> RECORDED INFORMATION:

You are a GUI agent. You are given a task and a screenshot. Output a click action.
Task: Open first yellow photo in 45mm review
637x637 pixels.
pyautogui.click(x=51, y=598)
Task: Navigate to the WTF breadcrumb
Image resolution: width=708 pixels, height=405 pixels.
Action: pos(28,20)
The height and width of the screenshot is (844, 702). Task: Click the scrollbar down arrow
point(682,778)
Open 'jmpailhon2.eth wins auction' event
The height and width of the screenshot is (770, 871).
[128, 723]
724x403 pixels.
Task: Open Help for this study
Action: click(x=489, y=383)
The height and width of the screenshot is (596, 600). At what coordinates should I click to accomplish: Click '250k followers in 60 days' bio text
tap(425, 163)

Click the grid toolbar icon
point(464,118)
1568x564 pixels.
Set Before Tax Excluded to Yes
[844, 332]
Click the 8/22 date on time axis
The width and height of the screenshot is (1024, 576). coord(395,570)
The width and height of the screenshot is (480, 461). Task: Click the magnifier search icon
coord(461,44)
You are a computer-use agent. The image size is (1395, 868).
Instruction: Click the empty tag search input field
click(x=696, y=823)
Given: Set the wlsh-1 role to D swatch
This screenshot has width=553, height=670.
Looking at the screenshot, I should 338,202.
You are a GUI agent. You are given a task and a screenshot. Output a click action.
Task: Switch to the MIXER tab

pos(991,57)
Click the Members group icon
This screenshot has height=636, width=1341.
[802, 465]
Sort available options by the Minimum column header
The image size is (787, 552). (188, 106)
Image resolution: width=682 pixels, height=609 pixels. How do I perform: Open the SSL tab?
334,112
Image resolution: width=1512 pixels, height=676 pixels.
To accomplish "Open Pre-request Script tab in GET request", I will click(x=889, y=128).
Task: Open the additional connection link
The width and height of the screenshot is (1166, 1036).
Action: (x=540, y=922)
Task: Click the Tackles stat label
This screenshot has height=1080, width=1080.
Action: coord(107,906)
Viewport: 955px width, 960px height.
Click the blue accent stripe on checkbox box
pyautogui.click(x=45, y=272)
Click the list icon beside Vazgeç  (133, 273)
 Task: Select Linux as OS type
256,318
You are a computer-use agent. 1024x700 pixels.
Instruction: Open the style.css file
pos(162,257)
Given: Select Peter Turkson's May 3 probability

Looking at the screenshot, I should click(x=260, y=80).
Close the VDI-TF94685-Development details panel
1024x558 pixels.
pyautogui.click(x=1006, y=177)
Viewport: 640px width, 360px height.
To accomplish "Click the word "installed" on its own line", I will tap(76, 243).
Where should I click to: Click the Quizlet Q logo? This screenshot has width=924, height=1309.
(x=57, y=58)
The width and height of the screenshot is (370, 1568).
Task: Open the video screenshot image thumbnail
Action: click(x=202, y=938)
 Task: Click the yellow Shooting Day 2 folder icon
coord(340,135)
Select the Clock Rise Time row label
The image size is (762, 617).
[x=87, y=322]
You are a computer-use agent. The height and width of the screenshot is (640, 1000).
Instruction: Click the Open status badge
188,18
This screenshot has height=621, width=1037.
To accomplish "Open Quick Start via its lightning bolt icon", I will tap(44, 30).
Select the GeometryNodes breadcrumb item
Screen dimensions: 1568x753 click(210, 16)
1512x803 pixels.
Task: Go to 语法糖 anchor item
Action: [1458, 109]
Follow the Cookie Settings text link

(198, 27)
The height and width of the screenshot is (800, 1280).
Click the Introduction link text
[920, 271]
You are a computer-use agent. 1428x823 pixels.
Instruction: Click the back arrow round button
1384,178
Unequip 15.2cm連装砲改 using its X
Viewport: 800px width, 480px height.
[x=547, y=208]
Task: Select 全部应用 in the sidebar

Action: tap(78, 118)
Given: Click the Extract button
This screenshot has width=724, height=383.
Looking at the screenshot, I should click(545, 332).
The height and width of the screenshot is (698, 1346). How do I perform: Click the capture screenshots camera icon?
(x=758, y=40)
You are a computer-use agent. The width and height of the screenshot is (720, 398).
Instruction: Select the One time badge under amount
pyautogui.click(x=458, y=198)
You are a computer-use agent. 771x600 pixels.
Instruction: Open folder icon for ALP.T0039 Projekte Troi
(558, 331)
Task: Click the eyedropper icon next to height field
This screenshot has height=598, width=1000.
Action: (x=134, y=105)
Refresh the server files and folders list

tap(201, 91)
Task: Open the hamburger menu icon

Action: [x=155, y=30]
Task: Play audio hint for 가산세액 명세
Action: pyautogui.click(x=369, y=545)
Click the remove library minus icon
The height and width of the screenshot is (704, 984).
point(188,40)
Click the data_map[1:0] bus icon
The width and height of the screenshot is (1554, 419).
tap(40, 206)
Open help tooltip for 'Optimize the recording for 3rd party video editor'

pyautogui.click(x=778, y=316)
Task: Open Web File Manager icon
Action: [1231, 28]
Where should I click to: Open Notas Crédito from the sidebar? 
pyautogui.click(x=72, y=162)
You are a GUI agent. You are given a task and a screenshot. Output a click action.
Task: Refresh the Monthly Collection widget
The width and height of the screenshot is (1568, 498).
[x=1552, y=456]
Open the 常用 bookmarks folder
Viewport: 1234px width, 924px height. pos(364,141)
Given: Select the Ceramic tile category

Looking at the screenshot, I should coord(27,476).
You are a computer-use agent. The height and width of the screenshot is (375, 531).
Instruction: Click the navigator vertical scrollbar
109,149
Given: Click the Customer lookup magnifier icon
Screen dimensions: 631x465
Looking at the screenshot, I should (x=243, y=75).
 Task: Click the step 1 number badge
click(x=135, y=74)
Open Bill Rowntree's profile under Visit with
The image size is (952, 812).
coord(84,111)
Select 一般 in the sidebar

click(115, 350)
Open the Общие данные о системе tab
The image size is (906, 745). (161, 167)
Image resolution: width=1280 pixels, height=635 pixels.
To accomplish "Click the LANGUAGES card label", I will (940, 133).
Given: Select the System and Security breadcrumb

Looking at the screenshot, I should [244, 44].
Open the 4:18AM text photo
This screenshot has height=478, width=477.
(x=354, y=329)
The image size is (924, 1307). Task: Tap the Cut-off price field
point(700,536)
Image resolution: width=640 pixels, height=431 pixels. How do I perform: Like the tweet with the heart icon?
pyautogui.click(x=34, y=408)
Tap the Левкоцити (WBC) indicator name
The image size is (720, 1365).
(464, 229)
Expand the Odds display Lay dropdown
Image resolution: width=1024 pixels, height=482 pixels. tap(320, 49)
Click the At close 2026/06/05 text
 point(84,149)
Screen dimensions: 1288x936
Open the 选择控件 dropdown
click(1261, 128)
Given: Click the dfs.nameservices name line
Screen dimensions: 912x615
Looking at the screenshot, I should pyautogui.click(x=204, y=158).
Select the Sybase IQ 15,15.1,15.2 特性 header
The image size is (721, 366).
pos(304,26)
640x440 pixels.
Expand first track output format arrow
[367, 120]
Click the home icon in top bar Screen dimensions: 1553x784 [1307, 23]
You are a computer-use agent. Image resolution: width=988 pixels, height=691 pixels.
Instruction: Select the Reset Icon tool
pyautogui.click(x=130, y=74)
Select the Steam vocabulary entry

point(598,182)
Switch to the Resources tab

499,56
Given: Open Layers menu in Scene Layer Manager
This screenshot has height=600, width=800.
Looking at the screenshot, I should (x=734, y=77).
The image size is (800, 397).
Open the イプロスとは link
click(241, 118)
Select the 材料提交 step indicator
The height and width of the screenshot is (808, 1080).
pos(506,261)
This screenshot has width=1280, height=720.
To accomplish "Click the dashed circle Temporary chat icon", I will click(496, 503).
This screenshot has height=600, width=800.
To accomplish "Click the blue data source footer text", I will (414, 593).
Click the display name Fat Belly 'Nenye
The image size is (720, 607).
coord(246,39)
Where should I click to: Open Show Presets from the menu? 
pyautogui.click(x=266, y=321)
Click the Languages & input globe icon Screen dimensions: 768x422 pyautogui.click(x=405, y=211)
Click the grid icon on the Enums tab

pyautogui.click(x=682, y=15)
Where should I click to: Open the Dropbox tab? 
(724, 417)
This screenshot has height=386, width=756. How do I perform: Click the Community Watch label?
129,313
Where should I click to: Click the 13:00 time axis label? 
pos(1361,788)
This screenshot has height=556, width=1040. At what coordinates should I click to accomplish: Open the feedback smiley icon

> YOUR TASK: Respond with only the number of lines above that include the string "name".

> TASK SOLUTION: 3